* [Prompt] Rewrite the records below, replacing "width and height" with "size" everywhere it occurs and changing nothing else. Omit the pictures from your version.

START Records to use

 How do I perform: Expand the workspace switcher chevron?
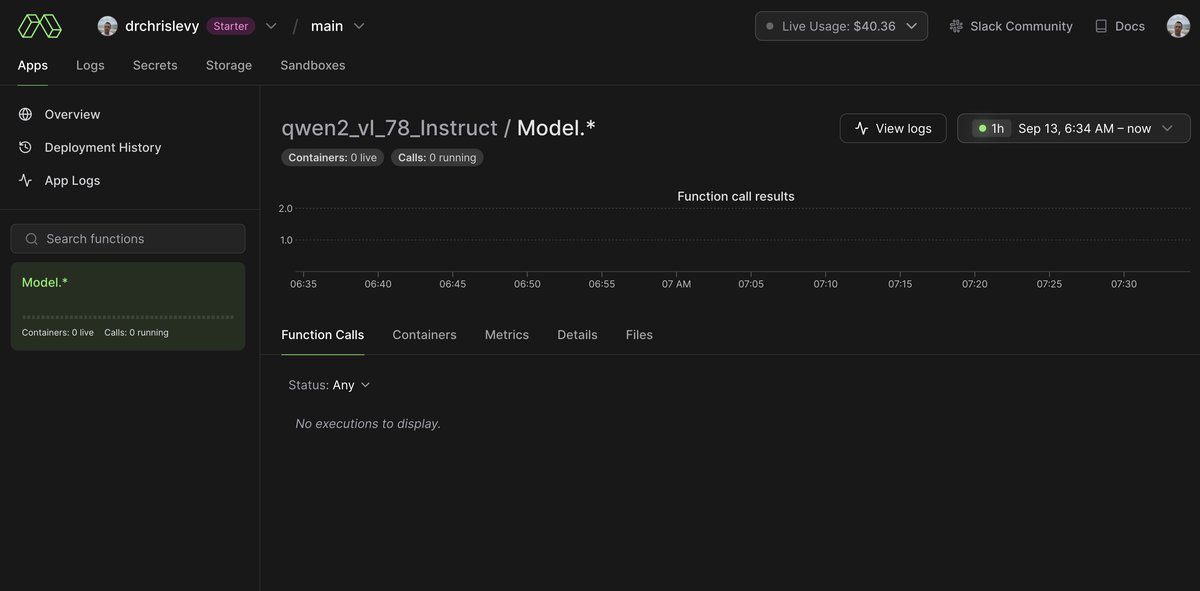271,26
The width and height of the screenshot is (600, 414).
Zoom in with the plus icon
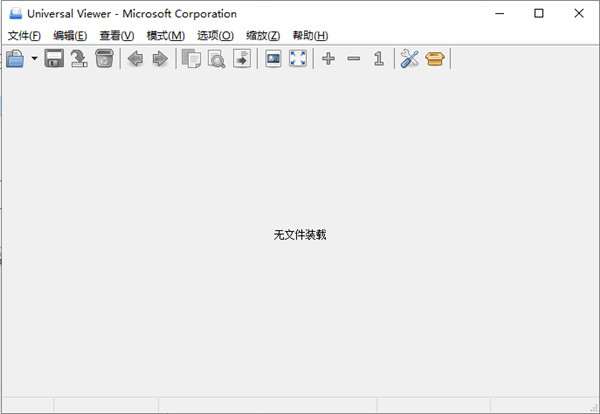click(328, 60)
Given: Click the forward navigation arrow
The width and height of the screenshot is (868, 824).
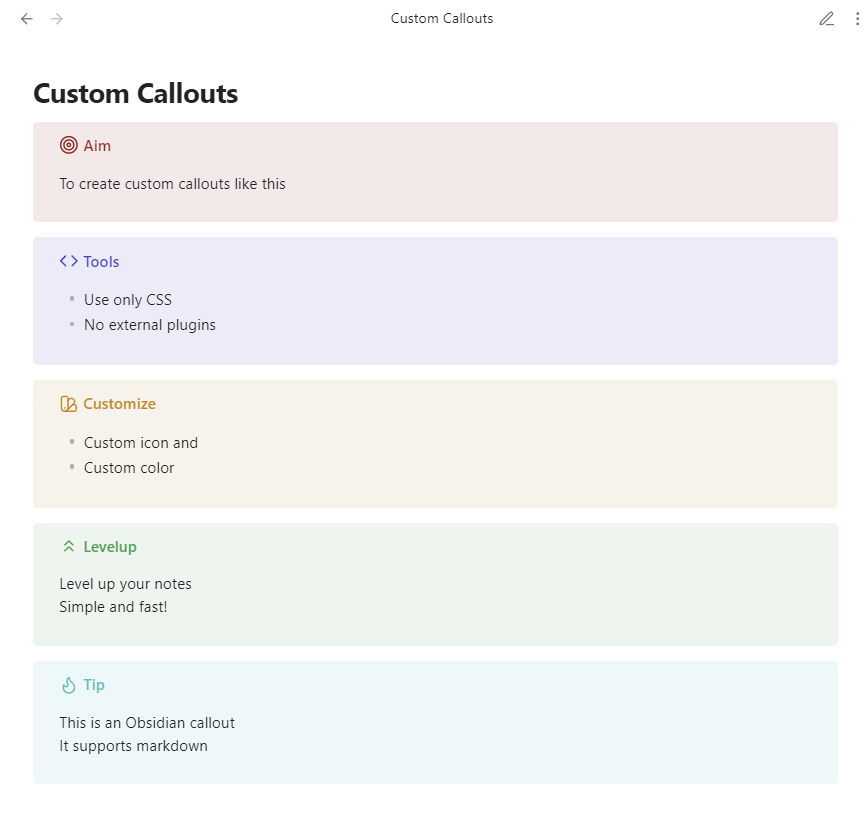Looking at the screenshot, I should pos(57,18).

END Records to use

* [Exercise response]
 How do I perform: Expand the workspace switcher chevron?
271,26
The size of the screenshot is (600, 414).
Zoom in with the plus icon
click(328, 60)
Given: Click the forward navigation arrow
The size of the screenshot is (868, 824).
Looking at the screenshot, I should pos(57,18).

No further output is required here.